- **WORK TO COMPLETE**: Please give an exact transcription of the records shown below.

- **Data items**:

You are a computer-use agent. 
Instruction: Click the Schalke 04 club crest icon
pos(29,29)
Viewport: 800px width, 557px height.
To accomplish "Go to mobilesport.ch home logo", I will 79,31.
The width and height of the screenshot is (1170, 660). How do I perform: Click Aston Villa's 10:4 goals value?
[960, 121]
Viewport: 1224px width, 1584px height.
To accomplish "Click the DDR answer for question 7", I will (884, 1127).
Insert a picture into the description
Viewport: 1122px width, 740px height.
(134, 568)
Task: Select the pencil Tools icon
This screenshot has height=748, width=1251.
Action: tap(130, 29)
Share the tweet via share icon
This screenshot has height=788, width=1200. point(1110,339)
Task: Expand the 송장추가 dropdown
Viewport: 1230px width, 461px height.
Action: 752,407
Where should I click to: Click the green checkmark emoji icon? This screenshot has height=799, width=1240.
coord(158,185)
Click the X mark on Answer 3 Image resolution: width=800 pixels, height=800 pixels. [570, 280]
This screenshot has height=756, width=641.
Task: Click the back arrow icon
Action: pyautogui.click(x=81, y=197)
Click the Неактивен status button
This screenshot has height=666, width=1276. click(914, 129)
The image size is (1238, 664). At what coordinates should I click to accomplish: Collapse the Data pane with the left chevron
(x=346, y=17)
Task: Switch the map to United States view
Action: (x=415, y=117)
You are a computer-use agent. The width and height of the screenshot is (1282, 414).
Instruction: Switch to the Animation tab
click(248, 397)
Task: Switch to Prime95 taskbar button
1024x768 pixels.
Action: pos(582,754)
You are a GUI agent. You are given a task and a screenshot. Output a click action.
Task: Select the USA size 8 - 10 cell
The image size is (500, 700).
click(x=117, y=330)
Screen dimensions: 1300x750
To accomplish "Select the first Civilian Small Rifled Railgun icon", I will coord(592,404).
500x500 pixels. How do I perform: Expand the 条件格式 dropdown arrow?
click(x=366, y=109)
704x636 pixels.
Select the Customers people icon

- **SOLUTION TO THIS PROBLEM**:
You are a computer-use agent. 
Instruction: Click the Schalke 04 club crest icon
pos(29,29)
Viewport: 800px width, 557px height.
To accomplish "Go to mobilesport.ch home logo", I will 79,31.
The width and height of the screenshot is (1170, 660). How do I perform: Click Aston Villa's 10:4 goals value?
[960, 121]
Viewport: 1224px width, 1584px height.
To accomplish "Click the DDR answer for question 7", I will (884, 1127).
Insert a picture into the description
Viewport: 1122px width, 740px height.
(134, 568)
Task: Select the pencil Tools icon
This screenshot has height=748, width=1251.
Action: tap(130, 29)
Share the tweet via share icon
This screenshot has height=788, width=1200. point(1110,339)
Task: Expand the 송장추가 dropdown
Viewport: 1230px width, 461px height.
Action: 752,407
Where should I click to: Click the green checkmark emoji icon? This screenshot has height=799, width=1240.
coord(158,185)
Click the X mark on Answer 3 Image resolution: width=800 pixels, height=800 pixels. [570, 280]
This screenshot has height=756, width=641.
Task: Click the back arrow icon
Action: pyautogui.click(x=81, y=197)
Click the Неактивен status button
This screenshot has height=666, width=1276. click(914, 129)
The image size is (1238, 664). At what coordinates should I click to accomplish: Collapse the Data pane with the left chevron
(x=346, y=17)
Task: Switch the map to United States view
Action: (x=415, y=117)
You are a computer-use agent. The width and height of the screenshot is (1282, 414).
Instruction: Switch to the Animation tab
click(248, 397)
Task: Switch to Prime95 taskbar button
1024x768 pixels.
Action: pos(582,754)
You are a GUI agent. You are given a task and a screenshot. Output a click action.
Task: Select the USA size 8 - 10 cell
The image size is (500, 700).
click(x=117, y=330)
Screen dimensions: 1300x750
To accomplish "Select the first Civilian Small Rifled Railgun icon", I will coord(592,404).
500x500 pixels. How do I perform: Expand the 条件格式 dropdown arrow?
click(x=366, y=109)
704x636 pixels.
Select the Customers people icon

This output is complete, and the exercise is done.